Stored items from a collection
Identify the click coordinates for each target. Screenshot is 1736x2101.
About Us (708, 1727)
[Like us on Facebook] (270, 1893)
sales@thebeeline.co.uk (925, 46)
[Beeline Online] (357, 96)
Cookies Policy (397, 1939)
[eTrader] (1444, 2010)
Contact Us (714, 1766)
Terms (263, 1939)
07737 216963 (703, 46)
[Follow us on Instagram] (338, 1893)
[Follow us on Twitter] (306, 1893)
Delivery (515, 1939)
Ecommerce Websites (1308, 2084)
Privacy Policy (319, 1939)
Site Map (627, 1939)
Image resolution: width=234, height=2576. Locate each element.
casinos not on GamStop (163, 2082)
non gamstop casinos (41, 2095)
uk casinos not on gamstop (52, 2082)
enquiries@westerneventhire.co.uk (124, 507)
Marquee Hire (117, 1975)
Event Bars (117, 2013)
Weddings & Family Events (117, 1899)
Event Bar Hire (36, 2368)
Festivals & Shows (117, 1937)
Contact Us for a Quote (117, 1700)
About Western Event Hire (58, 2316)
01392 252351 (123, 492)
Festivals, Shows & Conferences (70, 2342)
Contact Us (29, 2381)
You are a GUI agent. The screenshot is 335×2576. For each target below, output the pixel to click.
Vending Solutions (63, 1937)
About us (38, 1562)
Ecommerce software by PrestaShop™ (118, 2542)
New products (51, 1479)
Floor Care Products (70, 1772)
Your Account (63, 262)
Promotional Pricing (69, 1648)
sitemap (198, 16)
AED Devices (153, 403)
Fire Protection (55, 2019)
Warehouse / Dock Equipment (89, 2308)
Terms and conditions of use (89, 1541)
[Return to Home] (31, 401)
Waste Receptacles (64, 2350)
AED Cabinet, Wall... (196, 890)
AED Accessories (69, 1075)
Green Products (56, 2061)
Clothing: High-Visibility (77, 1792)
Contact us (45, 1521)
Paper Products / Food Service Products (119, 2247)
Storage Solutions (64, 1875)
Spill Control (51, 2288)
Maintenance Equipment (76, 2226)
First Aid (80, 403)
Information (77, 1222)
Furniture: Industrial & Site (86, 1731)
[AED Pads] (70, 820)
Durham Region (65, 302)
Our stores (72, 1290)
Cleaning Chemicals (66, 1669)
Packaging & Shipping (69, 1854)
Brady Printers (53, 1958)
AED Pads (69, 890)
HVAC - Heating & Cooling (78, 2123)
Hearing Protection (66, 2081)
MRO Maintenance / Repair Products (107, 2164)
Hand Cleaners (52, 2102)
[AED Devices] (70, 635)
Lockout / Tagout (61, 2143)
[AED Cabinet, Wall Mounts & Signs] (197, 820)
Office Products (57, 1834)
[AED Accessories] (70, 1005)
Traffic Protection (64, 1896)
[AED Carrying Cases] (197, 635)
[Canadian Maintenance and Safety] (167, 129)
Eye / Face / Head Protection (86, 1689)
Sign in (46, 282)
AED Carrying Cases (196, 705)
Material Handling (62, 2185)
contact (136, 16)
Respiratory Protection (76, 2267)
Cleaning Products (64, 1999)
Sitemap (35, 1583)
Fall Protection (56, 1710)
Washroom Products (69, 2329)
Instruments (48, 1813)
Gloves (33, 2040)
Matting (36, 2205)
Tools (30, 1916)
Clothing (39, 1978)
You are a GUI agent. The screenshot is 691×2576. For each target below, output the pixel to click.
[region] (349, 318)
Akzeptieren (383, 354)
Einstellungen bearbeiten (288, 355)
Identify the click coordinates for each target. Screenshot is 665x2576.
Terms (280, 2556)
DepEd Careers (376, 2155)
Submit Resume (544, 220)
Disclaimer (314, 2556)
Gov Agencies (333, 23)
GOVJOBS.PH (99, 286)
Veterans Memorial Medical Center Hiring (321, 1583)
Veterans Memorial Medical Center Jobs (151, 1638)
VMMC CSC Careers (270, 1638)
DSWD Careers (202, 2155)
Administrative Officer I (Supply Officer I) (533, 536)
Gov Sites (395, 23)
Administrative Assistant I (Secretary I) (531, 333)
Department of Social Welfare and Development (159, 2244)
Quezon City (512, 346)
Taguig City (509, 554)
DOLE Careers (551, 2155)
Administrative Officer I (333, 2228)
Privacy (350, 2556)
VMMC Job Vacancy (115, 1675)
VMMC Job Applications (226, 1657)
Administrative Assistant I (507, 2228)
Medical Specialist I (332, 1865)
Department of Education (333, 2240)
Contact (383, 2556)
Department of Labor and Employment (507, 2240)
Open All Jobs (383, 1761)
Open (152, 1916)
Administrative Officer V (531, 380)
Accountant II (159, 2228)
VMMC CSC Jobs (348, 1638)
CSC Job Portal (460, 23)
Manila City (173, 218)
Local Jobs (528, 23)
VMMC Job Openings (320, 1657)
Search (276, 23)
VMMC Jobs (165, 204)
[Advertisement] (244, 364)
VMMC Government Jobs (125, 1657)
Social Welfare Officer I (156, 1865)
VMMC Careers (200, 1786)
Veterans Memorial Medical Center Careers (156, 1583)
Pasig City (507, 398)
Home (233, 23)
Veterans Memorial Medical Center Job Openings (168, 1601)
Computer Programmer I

[ABOUT THIS EXERCISE]: Across all the records above, how many lines hold the word "Openings"? Answer with only that number.

[SOLUTION TO THIS PROBLEM]: 2